Using a hat and protective clothing is also an excellent option for protecting your skin without potentially harmful or irritating sunscreens. Landplanfran sells specialty hats that are designed to protect you from cancer-causing UVA and UVB rays with the highest Ultraviolet Protection Factor rating possible. They are also available with specialty sweatbands to keep the sweat out of your eyes. A great idea for folks who spend a lot of time outside, such as gardeners, hikers, etc.


New for 2006: Wacky Biodegradable Socks!

Japanese and American manufactures plan on producing a biodegradable sock for early 2006. They’ll be made from corn-derived fiber and produced in the U.S. They will first appear in clothing stores in Japan. The U.S. Grains Council seems to be behind this unusual sock, in an attempt to create new markets for U.S. corn.

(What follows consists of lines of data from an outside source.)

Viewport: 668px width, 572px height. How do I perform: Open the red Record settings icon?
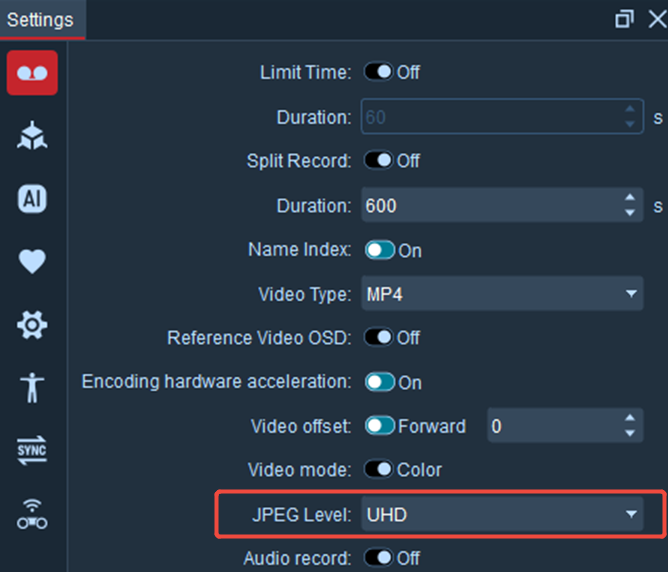[x=32, y=73]
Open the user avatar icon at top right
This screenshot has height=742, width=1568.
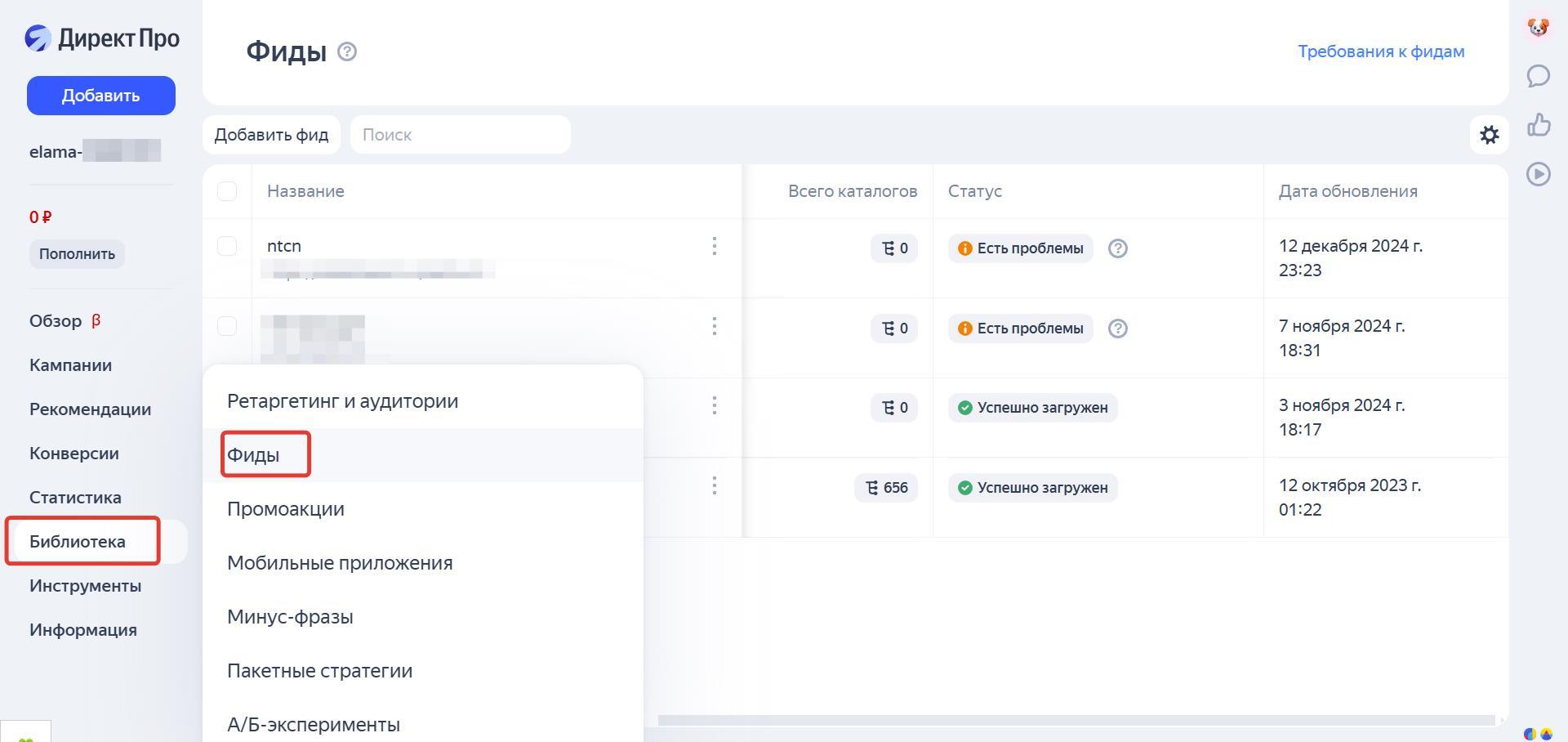click(1539, 27)
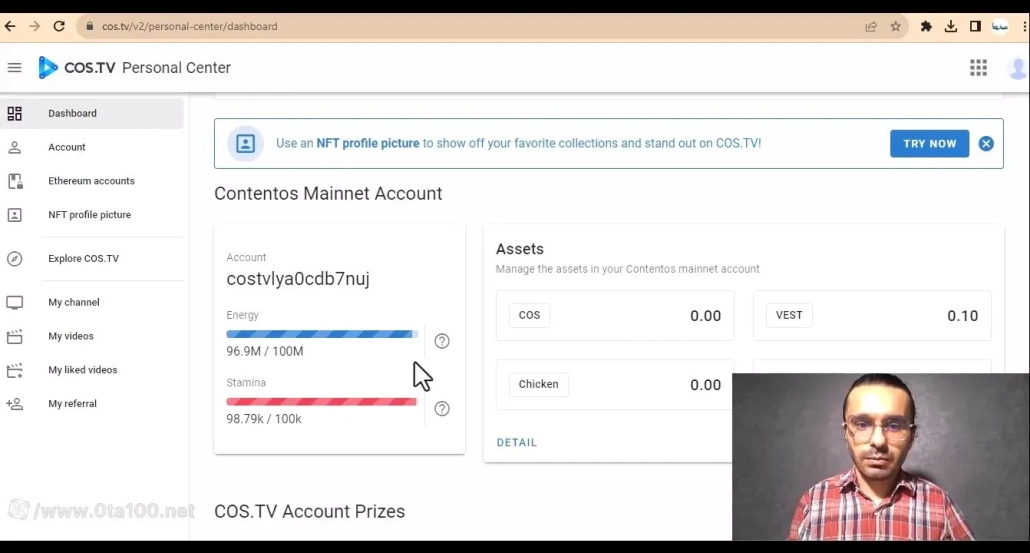This screenshot has height=553, width=1030.
Task: Go to Ethereum accounts page
Action: [91, 181]

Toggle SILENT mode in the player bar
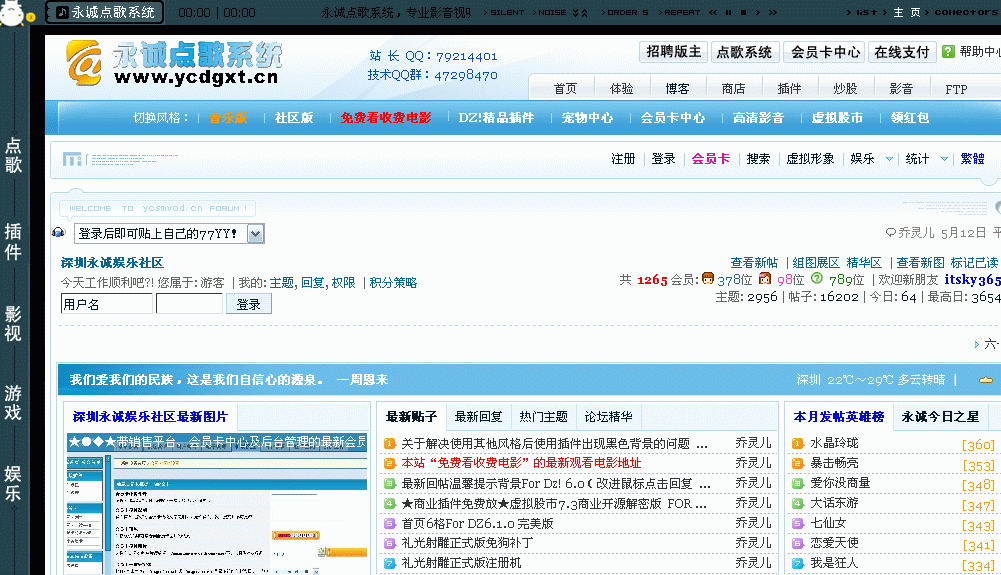tap(507, 13)
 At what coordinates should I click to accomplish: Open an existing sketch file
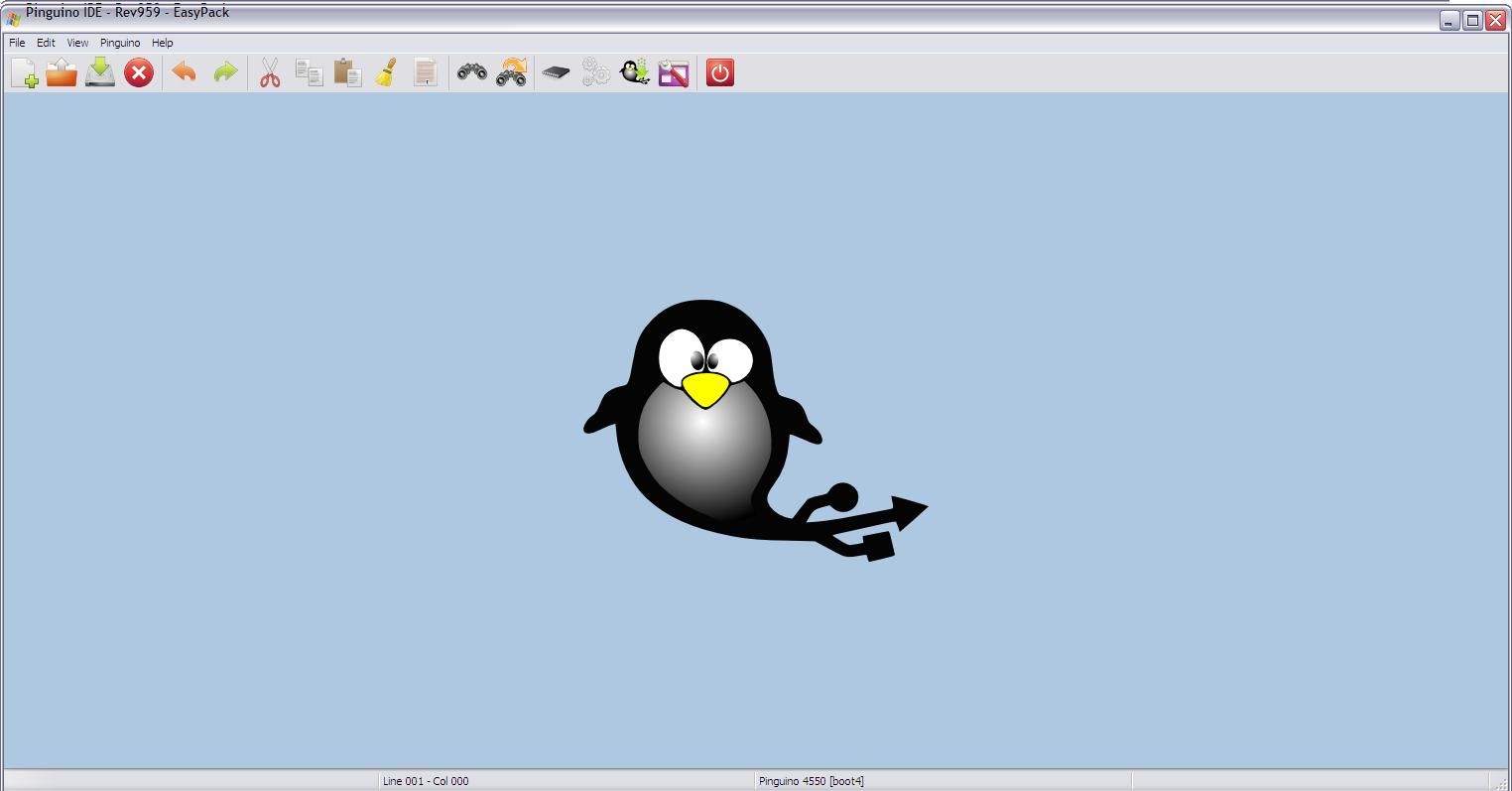pos(61,71)
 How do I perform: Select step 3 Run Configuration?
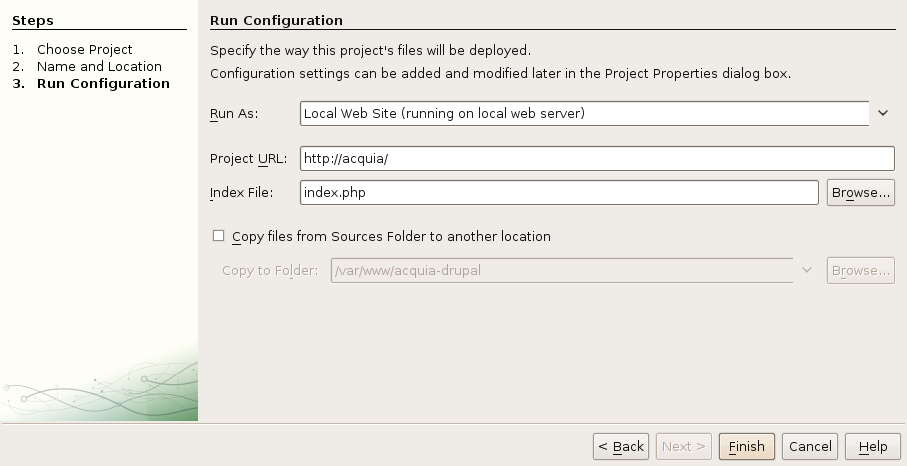103,83
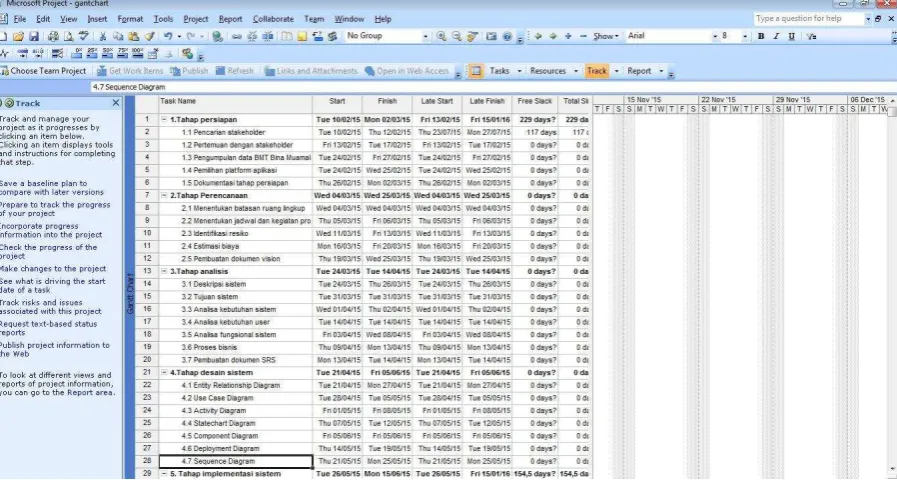Click the Print icon in toolbar
The height and width of the screenshot is (480, 897).
pyautogui.click(x=53, y=37)
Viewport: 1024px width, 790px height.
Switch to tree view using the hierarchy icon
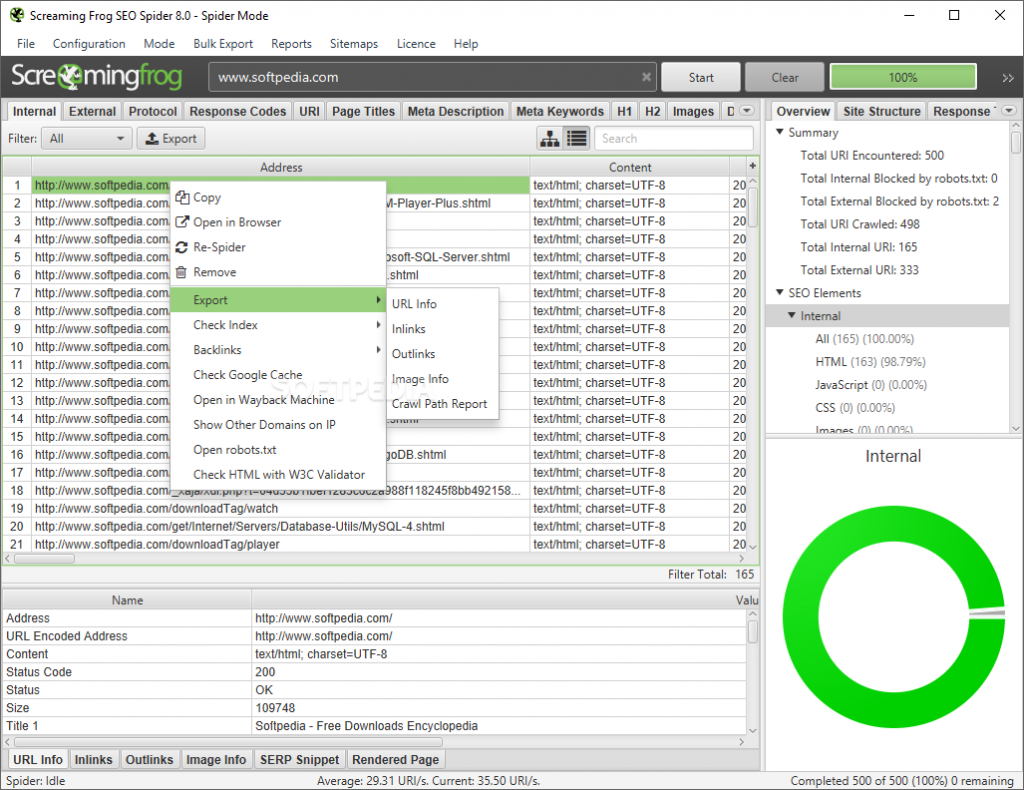pos(549,139)
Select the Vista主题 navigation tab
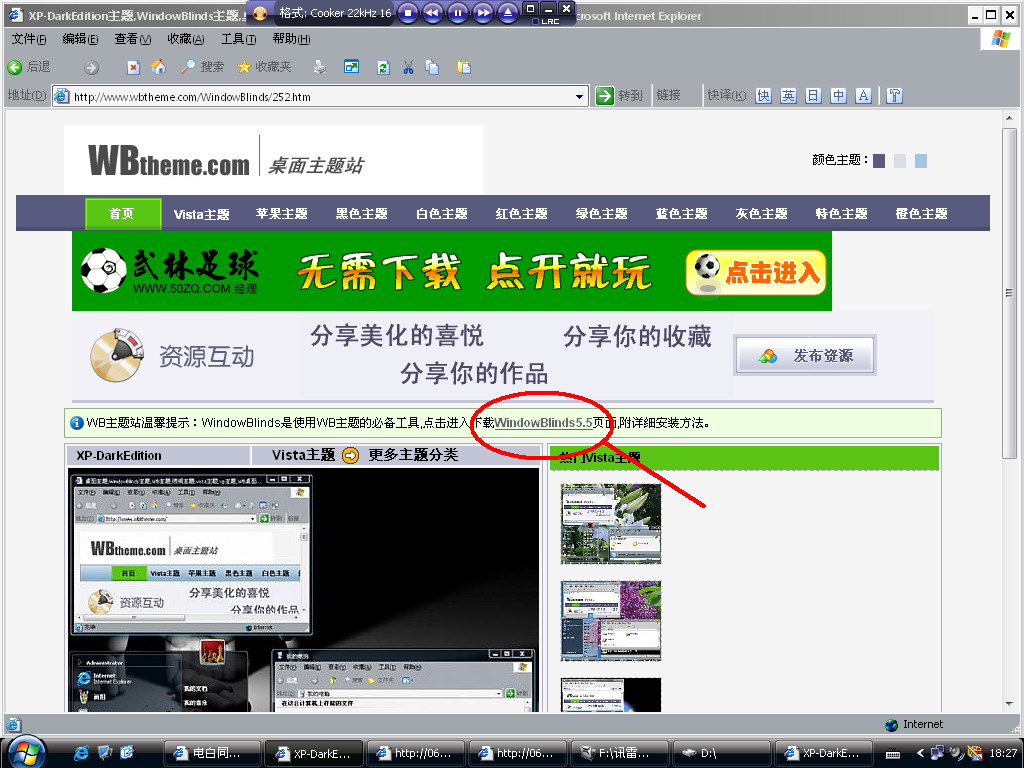The height and width of the screenshot is (768, 1024). click(201, 214)
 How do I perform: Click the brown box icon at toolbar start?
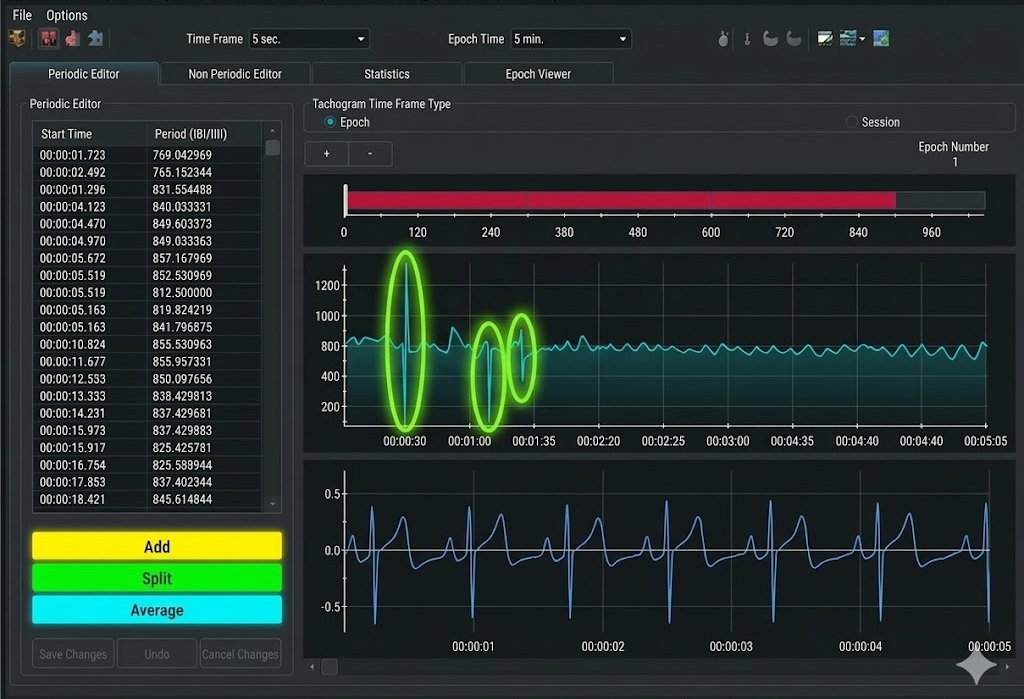coord(17,39)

Fox River Mills Inc. of Iowa, W.Y. Shugart & Sons Inc. of Alabama, and Harriss & Covington Hosiery Mills and Twin City Knitting, of North Carolina will be the primary factories responsible for reproducing the socks. They’ll cost about 20% more than regular socks, by the way, but are a supposedly an “eco-friendly” alternative to petroleum-based socks, which, in addition to cotton and wool, are quite common and take more time to degrade.